Im Konradsblatt, der Freiburger Kirchenzeitung, wird nun nach einem Bericht von kath.net der Erzbischof mit folgenden Worten zitiert:
Dass sich der Diözesanrat nicht allzu lange mit diesem Vorgang beschäftigte, so berichtete das Konradsblatt weiter, lag vielleicht auch an der klaren Botschaft von Erzbischof Zollitsch, der persönlich dazu Stellung nahm und deutlich machte, dass es in Sachen Handreichung nichts zurückzunehmen gibt. Die Freiburger Initiative verstehe sich als Beitrag zur derzeit laufenden Diskussion über dieses Thema. Das Erzbistum wolle konstruktive Impulse geben im Blick auf eine eigens zu diesem Thema eingerichtete Arbeitsgruppe der Deutschen Bischofskonferenz wie auch im Blick auf die für den Herbst 2014 geplante Bischofssynode in Rom, betonte der Erzbischof und unterstrich die Notwendigkeit, zum Wohl der betroffenen Menschen theologisch und pastoral verantwortbare Wege zu entwickeln.

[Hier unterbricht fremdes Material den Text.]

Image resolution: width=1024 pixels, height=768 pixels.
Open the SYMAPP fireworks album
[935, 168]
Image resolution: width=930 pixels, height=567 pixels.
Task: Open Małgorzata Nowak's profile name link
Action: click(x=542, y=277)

Denn neben einer Verstärkung der Ehepastoral sei es eine wichtige und zentrale Aufgabe der Kirche, Geschiedene, die zivil wieder heiraten, mit ihren Fragen und Sorgen nicht sich selbst zu überlassen, sondern ihnen zu helfen und in die kirchlichen Gemeinden zu integrieren, so Robert Zollitsch. Ausdrücklich unterstütze der Erzbischof die kürzlich vom Münchner Kardinal Reinhard Marx geäußerte Überzeugung, dass der Präfekt der Glaubenskongregation die Diskussion nicht beenden kann und die Diskussion über dieses Thema in der ganzen Breite weitergehen werde.
Man staunt über soviel zur Schau gestellte Renitenz gegen katholische Lehren bei einem Bischof, noch dazu, jedenfalls bis zur im kommenden Jahr anstehenden Wahl eines Nachfolgers, des Vorsitzenden der Deutschen Bischofskonferenz.
Aber eins nach dem anderen: Wer das Dokument des Seelsorgeamtes liest, der stößt in der Tat auf gute und wichtige Hinweise, wie geschiedene und zivil wiederverheiratete Katholiken in die Kirche eingebunden sein können, wie eine entsprechende Begleitung erfolgen kann. Streicht man die strittigen Punkte heraus, dann handelt es sich um ein gutes Dokument, in dem die Betroffenen wertgeschätzt werden und bei dessen Anwendung eine Glaubensstärkung erfolgen kann. Das hat Erzbischof Müller auch nicht bestritten sondern darauf sogar, in anderen Worten aber doch deutlich, hingewiesen. Und – deshalb reite ich darauf so rum – das ist ein Verdienst der Autoren dieses Dokuments!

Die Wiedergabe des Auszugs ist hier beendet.